Derek Thomas, Diego Maniloff, David Holtz · 2024-07-18 · via Hugging Face - Blog

Back to Articles

This article is also available in Chinese 简体中文.

Are you tired of the complexity and expense of managing multiple AI models? What if you could deploy once and serve 30 models? In today's ML world, organizations looking to leverage the value of their data will likely end up in a fine-tuned world, building a multitude of models, each one highly specialized for a specific task. But how can you keep up with the hassle and cost of deploying a model for each use case? The answer is Multi-LoRA serving.

Motivation

As an organization, building a multitude of models via fine-tuning makes sense for multiple reasons.

Performance - There is compelling evidence that smaller, specialized models outperform their larger, general-purpose counterparts on the tasks that they were trained on. Predibase [5] showed that you can get better performance than GPT-4 using task-specific LoRAs with a base like mistralai/Mistral-7B-v0.1.
Adaptability - Models like Mistral or Llama are extremely versatile. You can pick one of them as your base model and build many specialized models, even when the downstream tasks are very different. Also, note that you aren't locked in as you can easily swap that base and fine-tune it with your data on another base (more on this later).
Independence - For each task that your organization cares about, different teams can work on different fine tunes, allowing for independence in data preparation, configurations, evaluation criteria, and cadence of model updates.
Privacy - Specialized models offer flexibility with training data segregation and access restrictions to different users based on data privacy requirements. Additionally, in cases where running models locally is important, a small model can be made highly capable for a specific task while keeping its size small enough to run on device.
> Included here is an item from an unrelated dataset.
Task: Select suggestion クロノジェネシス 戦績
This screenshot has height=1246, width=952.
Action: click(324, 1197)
In summary, fine-tuning enables organizations to unlock the value of their data, and this advantage becomes especially significant, even game-changing, when organizations use highly specialized data that is uniquely theirs.
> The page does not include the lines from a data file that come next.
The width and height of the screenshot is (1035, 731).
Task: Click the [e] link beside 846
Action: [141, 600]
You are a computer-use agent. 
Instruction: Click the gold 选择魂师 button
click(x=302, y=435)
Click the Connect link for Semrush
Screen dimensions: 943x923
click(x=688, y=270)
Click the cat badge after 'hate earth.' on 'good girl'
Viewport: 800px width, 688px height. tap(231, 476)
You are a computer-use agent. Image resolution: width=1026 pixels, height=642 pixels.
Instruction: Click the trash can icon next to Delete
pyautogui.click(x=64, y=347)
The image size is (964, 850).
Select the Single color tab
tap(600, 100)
So, where is the catch? Deploying and serving Large Language Models (LLMs) is challenging in many ways. Cost and operational complexity are key considerations when deploying a single model, let alone n models. This means that, for all its glory, fine-tuning complicates LLM deployment and serving even further.

That is why today we are super excited to introduce TGI's latest feature - Multi-LoRA serving.

Background on LoRA

LoRA, which stands for Low-Rank Adaptation, is a technique to fine-tune large pre-trained models efficiently. The core idea is to adapt large pre-trained models to specific tasks without needing to retrain the entire model, but only a small set of parameters called adapters. These adapters typically only add about 1% of storage and memory overhead compared to the size of the pre-trained LLM while maintaining the quality compared to fully fine-tuned models.

The obvious benefit of LoRA is that it makes fine-tuning a lot cheaper by reducing memory needs. It also reduces catastrophic forgetting and works better with small datasets.

During training, LoRA freezes the original weights W and fine-tunes two small matrices, A and B, making fine-tuning much more efficient. With this in mind, we can see in Figure 1 how LoRA works during inference. We take the output from the pre-trained model Wx, and we add the Low Rank adaptation term BAx [6].

Multi-LoRA Serving

Now that we understand the basic idea of model adaptation introduced by LoRA, we are ready to delve into multi-LoRA serving. The concept is simple: given one base pre-trained model and many different tasks for which you have fine-tuned specific LoRAs, multi-LoRA serving is a mechanism to dynamically pick the desired LoRA based on the incoming request.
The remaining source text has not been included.